How to complete this task: Every line of the data that contains the string "agent" must be copied.

Dataset entries:
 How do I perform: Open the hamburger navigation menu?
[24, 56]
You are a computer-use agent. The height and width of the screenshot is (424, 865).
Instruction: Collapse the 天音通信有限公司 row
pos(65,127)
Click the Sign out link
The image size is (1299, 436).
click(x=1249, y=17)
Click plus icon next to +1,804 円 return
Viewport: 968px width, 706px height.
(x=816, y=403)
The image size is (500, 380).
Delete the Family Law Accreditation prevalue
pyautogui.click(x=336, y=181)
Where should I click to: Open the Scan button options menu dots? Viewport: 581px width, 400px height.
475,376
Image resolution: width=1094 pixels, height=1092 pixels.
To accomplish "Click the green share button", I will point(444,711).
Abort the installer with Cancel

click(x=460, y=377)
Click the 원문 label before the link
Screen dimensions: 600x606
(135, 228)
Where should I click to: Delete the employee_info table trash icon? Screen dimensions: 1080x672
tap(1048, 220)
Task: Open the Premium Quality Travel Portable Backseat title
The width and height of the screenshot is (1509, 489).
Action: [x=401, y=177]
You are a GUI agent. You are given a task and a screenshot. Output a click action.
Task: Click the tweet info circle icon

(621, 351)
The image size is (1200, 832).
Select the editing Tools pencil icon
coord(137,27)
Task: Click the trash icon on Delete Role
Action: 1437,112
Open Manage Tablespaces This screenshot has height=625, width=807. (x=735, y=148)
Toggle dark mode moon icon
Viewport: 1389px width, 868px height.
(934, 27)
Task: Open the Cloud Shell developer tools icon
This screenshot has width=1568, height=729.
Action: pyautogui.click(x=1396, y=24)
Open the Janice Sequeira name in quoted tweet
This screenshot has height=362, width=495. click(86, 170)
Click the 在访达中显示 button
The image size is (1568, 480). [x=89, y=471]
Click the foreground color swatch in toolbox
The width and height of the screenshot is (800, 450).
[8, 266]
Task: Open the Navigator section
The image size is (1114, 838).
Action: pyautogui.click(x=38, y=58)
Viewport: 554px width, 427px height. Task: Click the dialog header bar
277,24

Finished exercise:
You are a computer-use agent. The height and width of the screenshot is (424, 865).
You are a GUI agent. You are given a task and a screenshot. Output a click action.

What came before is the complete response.